Меня озадачивала ее решимость. Кажется, этой решимости в ней было больше, нежели во мне самом; а я не испытывал ни малейших колебаний. Сила духа, неожиданно проявившаяся в жене моей, была замечательна, принимая во внимание наши чрезвычайные обстоятельства.
И вот мы пришли, поднялись на мост, как на лобное место. Над нами была эта опора, высоченная, — метров сто, небось, высотой. Давеча днем я приходил сюда и внимательно еще раз осмотрел ее: четыре “ноги” упирались в крепкую, щебнистую землю, скрывавшую бетонный фундамент; ввысь поднимался четырехгранник из стальной арматуры, стройный, постепенно сужающийся к небу. Опора казалась легкой, ажурной; почти на уровне облаков она держала гирлянды изоляторов и провода, которые тяжко провисали над Волгой, протянувшись к такой же опоре на другом берегу.
Довольно легко я добрался до первой площадки — тут место как раз для двоих, можно постоять или даже посидеть на корточках. Мы и постояли, когда верная моя спутница поднялась сюда.
— Нам ведь не обязательно до самого верха, — сказала она. — Можно хоть бы и с четвертой или пятой площадки — это достаточно высоко, верно?
— Ты лентяйка, — укорил я ее. — Все-таки надо подняться до седьмой, как намечено.
СЕМЕРКА всю жизнь сопутствовала мне.

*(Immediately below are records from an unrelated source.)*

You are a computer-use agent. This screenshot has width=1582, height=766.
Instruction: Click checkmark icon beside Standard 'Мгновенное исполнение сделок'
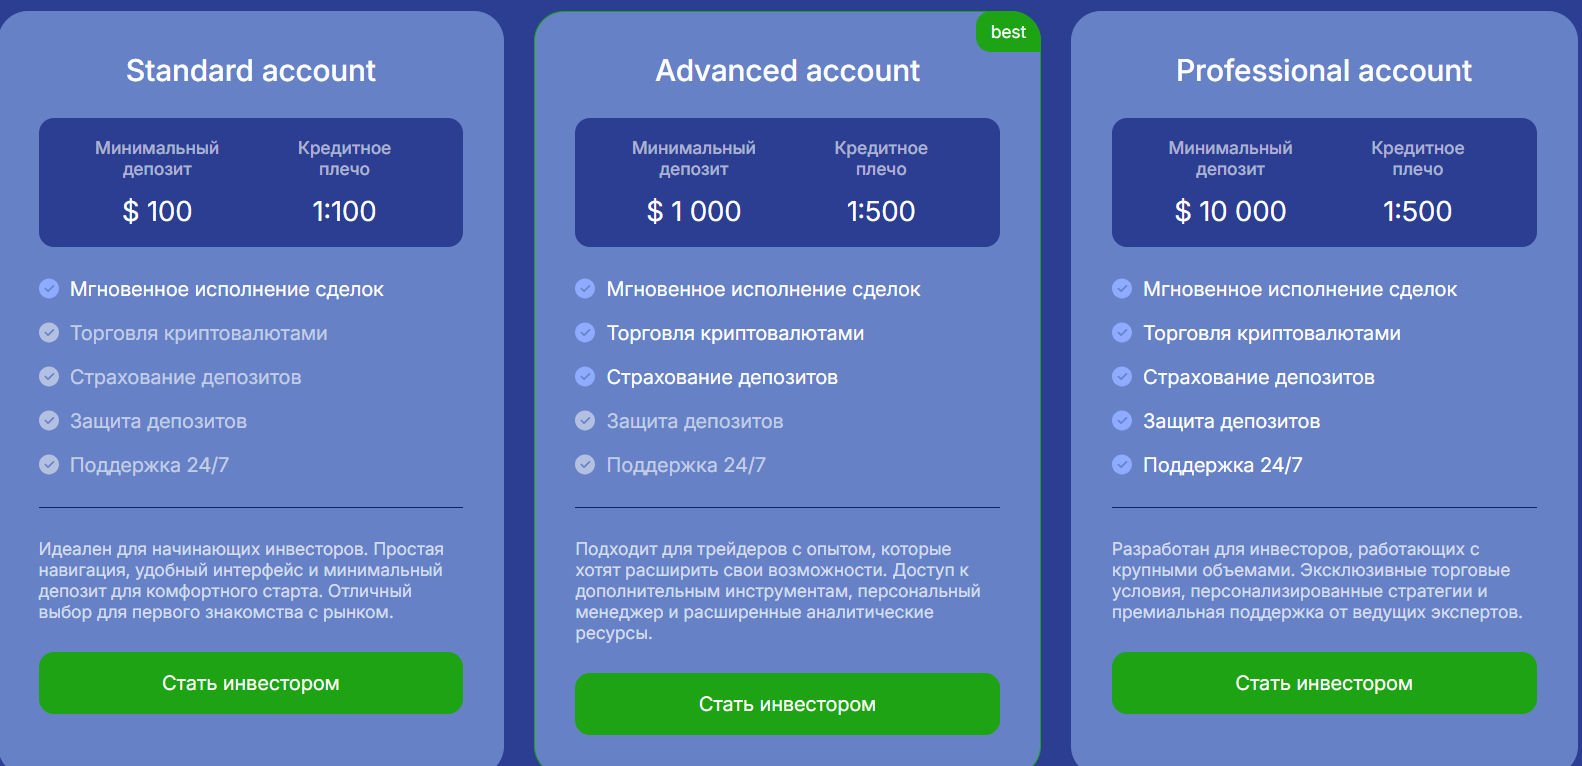coord(49,289)
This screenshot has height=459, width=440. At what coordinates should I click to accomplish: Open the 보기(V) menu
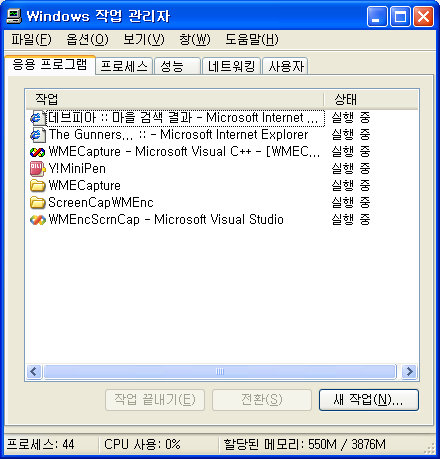[144, 40]
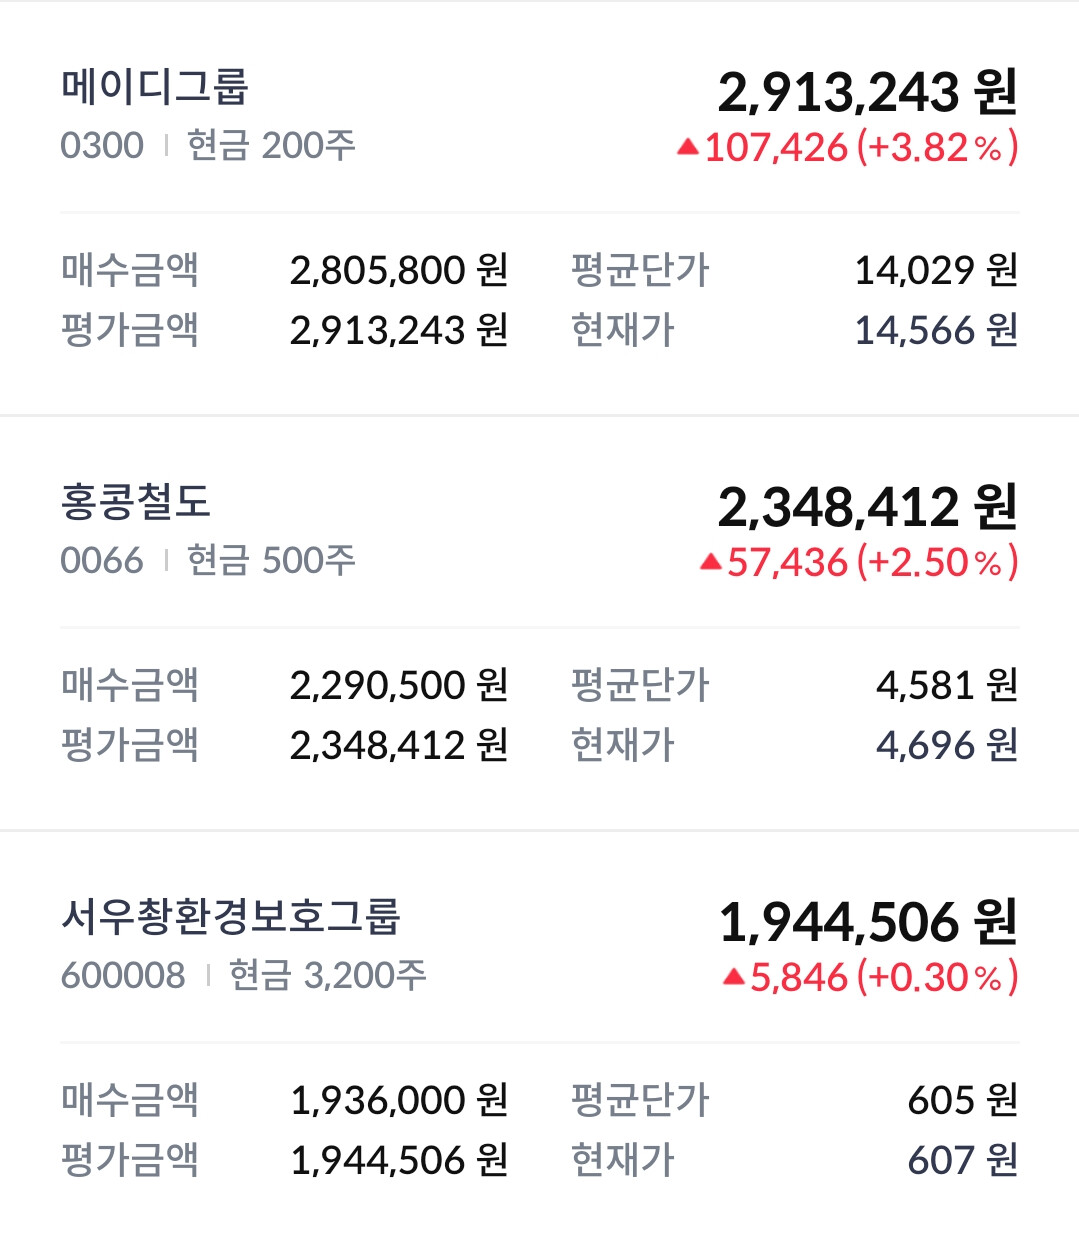Viewport: 1079px width, 1243px height.
Task: Tap 홍콩철도's 평균단가 value 4,581 원
Action: (946, 685)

Я родился седьмого января, первый рассказ опубликовал седьмого марта, первую повесть — в седьмом номере журнала… и вообще очень многие события моей жизни так или иначе означены этим числом.
— Ты прав, — согласилась она, — чем выше, тем лучше — чтоб уж наверняка.

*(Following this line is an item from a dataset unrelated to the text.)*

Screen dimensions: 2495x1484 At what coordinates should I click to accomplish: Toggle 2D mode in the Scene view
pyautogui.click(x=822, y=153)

Я стал подниматься дальше, жена следовала за мной. Стоя на второй площадке, я поймал ее за руку, чтоб помочь.
— Не надо, — сказала она, — я сама.
Сомнение мучило меня: не слишком ли велико испытание для нее? Выдержит ли?
— Знаешь, что мне это напоминает? — сказала она, становясь рядом. — Помнишь, как мы с тобой карабкались на гору… к той часовне, что над Красноярском. Мы сидели там… разулись… было тепло. Я удивляюсь, отчего у тебя такие худые и бледные ноги, как у покойника. Мне они ужасно не понравились, однако на твой вопрос: “Ты пойдешь замуж за меня?” — я ответила, ни секунды не колеблясь: “Пойду”. Нет-нет, я не раскаиваюсь, ты не подумай!

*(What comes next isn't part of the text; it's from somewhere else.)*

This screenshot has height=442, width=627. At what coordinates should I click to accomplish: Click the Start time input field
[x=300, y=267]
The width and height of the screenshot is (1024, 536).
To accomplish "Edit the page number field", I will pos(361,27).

— Знаешь, не надо этих воспоминаний, — попросил я. — Они расслабляют, а нам нужны силы.
Одна из самых сокрушительных неудач моей жизни — я не смог сделать счастливой эту женщину. Счастливой в самом простом: чтоб она красиво одевалась, чтоб покупала всяческие безделушки, какие захочется, или сладости, какие она любит; чтоб могла ездить к себе на родину — в сибирскую деревушку; чтоб устраивала для себя задушевные вечера, приглашая подруг и собирая праздничный стол, — то есть, чтоб была нормально обеспеченным человеком, а потому спокойным и… счастливым. В молодости мы жили надеждой, что вот-вот так и будет; вот еще немного и заживем; но теперь… Чувство вины в последние годы все сильнее мучило меня и стало невыносимым.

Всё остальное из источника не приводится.